Maxim Integrated MAX704TCSA Microprocessor Supervisory Circuit

The MAX704TCSA from Maxim Integrated is a highly reliable microprocessor (µP) supervisory circuit designed to maintain system integrity during power failures or unexpected behavior in digital systems. This compact and efficient component is essential for managing system resets and monitoring power supply levels to ensure proper operation of microprocessors and other sensitive digital circuits.

Key Features:

• Power Supply Monitoring: The MAX704TCSA provides precise monitoring of the power supply voltage.
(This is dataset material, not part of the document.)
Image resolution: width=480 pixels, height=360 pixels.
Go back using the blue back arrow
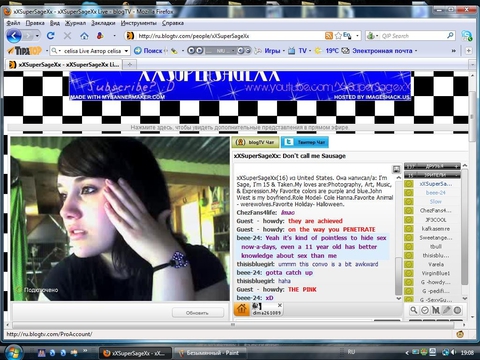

It generates a reset signal to the microprocessor whenever the VCC supply voltage falls below a predetermined threshold, ensuring the µP starts up in a known state.
• Manual Reset Input: This supervisory circuit includes a manual reset input that allows the user to initiate a system reset with an external push-button or logic signal, offering additional control over system behavior.
• Low Power Consumption: Designed for energy-efficient operation, the MAX704TCSA draws minimal current, making it suitable for portable and battery-powered applications where power conservation is critical.
• Reset Timeout: It features an adjustable reset timeout period, which can be set by the user to ensure that the microprocessor has sufficient time to return to a stable state before resuming operation.
• Compact Package: The device is available in a compact 8-pin SOIC package, making it easy to integrate into space-constrained designs.

Applications:

The MAX704TCSA is ideal for use in a variety of applications, including:

• Computers and Controllers
• Embedded Systems
• Portable/Battery-Powered Devices
• Intelligent Instruments
• Critical µP and µC Power Monitoring

With its robust feature set and Maxim Integrated's reputation for quality, the MAX704TCSA is a dependable choice for designers looking to enhance system reliability and prevent data corruption due to power anomalies. Whether for industrial, commercial, or consumer electronics, this supervisory circuit ensures that digital systems operate smoothly and consistently in the face of power uncertainties.